New River Community College (NRCC) is a public community college in Dublin, Virginia, in the New River Valley of southwestern Virginia. It is one of the 23 colleges in the Virginia Community College System. NRCC's service region covers the counties of Montgomery, Floyd, Pulaski and Giles and the city of Radford.

Campus 
The main campus, consisting of four buildings, is located on a 100-acre site in Dublin.  The college also maintains a satellite campus at the New River Valley Mall in Christiansburg.  NRCC campuses provide technical and vocational programs as well as university-parallel programs.

History
NRCC opened as New River Vocational-Technical School in 1959 and came under the jurisdiction of the VCCS in 1966. It was originally located in the City of Radford, in the old Belle Hethe Elementary School Building. The school's name was changed in late 1969. In November of that same year, the newly named New River Community College broke ground in Dublin. Currently, the college has an average enrollment of approximately 5,000 students.
------------------------------------------------
● **TO-DO LIST**
1: Transcribe everything in the New River Community College passage from "New River Community College (NRCC)" down to "city of Radford.".
2: According to the New River Community College passage, where is the college's satellite campus located?

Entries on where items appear
------------------------------------------------
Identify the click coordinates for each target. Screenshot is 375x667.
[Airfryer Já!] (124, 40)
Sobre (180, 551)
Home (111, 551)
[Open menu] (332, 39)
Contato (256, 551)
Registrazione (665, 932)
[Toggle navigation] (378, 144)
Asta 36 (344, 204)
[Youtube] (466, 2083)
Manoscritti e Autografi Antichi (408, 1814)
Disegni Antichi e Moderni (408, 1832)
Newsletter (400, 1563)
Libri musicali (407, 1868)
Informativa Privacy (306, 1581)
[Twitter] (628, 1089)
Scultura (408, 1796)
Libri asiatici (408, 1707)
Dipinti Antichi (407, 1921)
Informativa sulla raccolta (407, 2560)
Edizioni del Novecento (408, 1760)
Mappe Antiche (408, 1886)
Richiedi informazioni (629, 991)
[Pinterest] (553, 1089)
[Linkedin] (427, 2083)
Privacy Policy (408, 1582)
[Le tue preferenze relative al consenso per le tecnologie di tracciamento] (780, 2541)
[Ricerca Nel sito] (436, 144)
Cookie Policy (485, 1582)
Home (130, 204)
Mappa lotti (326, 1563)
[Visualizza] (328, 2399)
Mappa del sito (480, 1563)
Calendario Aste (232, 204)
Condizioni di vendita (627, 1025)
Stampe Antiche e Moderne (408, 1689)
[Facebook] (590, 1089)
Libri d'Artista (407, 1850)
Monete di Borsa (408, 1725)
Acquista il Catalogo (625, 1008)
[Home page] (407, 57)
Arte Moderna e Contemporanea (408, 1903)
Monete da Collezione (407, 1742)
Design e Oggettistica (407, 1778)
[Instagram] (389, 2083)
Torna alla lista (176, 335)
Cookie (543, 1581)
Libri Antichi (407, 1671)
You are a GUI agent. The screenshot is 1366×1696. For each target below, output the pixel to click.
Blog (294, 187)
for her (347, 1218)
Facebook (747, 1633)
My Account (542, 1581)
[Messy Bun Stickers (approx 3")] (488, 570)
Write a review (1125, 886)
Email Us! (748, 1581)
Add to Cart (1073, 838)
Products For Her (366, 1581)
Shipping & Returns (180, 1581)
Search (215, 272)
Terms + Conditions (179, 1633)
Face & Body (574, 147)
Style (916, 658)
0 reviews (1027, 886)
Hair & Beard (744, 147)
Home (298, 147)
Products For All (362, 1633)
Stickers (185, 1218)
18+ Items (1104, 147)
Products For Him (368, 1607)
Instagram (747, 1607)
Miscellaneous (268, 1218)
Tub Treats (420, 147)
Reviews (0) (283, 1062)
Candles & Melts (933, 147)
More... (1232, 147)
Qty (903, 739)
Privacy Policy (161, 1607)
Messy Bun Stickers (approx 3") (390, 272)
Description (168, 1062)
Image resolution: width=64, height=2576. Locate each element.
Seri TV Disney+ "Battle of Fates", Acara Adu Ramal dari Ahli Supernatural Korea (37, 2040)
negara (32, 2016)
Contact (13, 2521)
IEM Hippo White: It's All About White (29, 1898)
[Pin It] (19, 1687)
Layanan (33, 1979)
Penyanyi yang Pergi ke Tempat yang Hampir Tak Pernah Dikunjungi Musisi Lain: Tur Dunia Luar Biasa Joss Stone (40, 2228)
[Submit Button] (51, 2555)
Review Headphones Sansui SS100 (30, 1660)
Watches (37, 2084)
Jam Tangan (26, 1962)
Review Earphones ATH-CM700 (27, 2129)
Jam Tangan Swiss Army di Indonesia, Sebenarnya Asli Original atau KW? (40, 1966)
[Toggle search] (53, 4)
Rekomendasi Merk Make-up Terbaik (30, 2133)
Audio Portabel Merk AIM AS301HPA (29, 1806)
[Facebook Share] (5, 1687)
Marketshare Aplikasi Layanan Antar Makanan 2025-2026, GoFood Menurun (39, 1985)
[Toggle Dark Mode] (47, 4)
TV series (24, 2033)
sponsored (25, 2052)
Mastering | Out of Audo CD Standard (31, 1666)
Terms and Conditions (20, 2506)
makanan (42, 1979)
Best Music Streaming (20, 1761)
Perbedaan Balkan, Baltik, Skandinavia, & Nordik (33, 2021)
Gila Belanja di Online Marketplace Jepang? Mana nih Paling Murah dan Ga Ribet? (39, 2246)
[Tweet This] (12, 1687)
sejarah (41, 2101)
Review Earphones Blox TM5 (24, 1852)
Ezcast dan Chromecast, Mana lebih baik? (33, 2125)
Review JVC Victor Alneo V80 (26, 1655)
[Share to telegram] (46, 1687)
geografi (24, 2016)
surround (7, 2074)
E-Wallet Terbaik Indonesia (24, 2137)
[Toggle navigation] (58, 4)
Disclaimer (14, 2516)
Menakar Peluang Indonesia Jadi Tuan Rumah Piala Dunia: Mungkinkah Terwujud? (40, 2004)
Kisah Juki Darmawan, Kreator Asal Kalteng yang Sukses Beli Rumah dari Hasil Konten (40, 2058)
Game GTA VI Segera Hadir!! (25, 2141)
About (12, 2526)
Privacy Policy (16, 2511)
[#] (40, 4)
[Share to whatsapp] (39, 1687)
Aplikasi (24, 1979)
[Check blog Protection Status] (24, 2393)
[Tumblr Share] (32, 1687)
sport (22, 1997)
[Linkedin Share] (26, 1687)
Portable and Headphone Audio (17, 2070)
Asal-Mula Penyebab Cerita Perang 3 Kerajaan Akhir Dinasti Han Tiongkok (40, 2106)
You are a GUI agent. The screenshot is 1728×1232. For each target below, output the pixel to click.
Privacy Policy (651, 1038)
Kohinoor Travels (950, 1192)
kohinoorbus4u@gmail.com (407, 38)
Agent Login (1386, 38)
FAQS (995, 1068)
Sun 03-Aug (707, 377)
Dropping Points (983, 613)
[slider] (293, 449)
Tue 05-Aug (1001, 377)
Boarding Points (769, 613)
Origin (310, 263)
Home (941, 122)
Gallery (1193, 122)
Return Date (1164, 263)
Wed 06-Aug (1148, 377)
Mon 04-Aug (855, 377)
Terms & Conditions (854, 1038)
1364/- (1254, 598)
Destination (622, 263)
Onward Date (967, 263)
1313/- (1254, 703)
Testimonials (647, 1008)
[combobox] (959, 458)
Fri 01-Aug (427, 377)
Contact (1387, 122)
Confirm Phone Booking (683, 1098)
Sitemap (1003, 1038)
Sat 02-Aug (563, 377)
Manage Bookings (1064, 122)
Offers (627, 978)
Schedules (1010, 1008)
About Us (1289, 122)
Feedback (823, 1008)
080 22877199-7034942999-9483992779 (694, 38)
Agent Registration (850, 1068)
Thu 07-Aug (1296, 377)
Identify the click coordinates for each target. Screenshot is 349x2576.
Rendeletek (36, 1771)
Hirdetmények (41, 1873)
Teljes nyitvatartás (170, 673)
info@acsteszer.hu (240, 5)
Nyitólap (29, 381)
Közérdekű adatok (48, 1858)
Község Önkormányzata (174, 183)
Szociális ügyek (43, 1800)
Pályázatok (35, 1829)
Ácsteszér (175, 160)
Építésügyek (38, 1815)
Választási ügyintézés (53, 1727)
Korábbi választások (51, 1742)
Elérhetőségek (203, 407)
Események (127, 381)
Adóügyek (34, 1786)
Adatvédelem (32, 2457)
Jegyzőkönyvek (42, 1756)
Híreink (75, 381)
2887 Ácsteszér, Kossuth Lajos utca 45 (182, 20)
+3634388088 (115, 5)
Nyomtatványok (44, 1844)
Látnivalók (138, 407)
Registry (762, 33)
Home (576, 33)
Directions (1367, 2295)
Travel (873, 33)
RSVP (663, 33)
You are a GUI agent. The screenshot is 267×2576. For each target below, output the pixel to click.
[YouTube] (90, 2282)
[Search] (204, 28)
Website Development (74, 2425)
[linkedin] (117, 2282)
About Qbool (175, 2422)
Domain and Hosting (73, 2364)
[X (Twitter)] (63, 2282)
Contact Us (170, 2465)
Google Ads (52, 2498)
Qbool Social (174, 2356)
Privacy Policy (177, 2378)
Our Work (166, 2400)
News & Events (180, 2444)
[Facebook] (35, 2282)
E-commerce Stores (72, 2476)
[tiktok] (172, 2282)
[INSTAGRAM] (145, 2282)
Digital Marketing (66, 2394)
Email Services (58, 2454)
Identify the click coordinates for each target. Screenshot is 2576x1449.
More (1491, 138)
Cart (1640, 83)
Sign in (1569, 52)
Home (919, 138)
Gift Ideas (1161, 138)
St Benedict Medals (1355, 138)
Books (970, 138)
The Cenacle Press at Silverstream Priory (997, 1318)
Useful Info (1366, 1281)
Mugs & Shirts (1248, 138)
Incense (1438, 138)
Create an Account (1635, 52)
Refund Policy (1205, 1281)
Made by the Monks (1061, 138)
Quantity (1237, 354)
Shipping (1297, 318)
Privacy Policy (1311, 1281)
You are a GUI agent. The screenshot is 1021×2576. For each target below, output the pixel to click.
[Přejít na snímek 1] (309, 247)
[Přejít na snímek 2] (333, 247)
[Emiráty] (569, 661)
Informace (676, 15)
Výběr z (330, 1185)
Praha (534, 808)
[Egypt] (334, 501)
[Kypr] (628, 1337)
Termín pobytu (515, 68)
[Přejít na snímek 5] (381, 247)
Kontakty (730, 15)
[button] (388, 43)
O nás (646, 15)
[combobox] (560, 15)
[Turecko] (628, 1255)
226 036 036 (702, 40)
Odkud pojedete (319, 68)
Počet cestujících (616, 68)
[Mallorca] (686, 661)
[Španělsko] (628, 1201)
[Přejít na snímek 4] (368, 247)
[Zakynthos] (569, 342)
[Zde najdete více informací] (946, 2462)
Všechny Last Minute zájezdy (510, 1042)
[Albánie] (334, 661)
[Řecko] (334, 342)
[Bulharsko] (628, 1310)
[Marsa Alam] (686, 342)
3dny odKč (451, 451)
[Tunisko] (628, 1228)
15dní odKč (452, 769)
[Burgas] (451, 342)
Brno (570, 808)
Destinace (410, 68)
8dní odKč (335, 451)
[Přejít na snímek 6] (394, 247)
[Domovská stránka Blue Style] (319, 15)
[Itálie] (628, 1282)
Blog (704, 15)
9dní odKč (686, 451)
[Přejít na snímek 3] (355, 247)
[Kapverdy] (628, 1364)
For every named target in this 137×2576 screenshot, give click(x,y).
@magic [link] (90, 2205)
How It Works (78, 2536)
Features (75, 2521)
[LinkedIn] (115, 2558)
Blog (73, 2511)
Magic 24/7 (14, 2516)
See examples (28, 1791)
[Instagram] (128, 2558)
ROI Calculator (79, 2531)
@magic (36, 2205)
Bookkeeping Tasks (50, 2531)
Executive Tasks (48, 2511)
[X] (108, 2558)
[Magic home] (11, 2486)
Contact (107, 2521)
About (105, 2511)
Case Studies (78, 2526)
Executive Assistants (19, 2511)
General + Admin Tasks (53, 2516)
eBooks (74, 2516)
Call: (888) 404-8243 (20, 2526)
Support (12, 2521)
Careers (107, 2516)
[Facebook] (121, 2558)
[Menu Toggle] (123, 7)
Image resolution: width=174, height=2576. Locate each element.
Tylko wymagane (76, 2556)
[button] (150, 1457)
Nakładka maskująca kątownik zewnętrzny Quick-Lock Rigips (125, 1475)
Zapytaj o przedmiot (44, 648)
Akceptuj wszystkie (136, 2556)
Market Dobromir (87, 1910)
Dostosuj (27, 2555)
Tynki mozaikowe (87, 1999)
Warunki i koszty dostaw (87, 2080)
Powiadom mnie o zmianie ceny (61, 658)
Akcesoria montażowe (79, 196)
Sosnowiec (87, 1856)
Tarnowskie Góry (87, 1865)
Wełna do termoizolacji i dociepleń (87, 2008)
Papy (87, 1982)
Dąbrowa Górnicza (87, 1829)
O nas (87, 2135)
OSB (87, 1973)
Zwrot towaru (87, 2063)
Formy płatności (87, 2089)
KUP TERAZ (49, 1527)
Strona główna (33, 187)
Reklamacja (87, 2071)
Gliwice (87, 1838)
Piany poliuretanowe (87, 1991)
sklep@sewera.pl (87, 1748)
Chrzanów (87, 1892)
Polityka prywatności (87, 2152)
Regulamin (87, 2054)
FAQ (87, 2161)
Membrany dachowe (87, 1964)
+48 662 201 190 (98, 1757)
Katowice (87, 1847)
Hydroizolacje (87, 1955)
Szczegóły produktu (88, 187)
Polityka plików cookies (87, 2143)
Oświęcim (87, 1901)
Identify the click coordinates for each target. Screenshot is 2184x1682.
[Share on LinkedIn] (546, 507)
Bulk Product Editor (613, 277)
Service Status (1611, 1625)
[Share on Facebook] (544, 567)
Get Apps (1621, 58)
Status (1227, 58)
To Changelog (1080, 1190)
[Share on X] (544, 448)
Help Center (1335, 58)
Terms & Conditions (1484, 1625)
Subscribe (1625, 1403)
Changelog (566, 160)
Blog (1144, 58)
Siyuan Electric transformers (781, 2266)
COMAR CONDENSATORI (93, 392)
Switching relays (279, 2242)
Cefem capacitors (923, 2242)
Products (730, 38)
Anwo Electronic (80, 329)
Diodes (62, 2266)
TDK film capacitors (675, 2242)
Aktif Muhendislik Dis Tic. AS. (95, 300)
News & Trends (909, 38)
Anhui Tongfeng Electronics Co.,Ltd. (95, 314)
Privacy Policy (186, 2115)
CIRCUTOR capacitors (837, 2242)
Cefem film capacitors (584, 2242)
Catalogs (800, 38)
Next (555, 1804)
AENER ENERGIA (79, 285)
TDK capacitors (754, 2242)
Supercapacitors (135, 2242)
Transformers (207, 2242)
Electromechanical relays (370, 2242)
------------------------------------------------
● **SOLUTIONS BY TASK**
1:
New River Community College (NRCC) is a public community college in Dublin, Virginia, in the New River Valley of southwestern Virginia. It is one of the 23 colleges in the Virginia Community College System. NRCC's service region covers the counties of Montgomery, Floyd, Pulaski and Giles and the city of Radford.

2: At the New River Valley Mall in Christiansburg.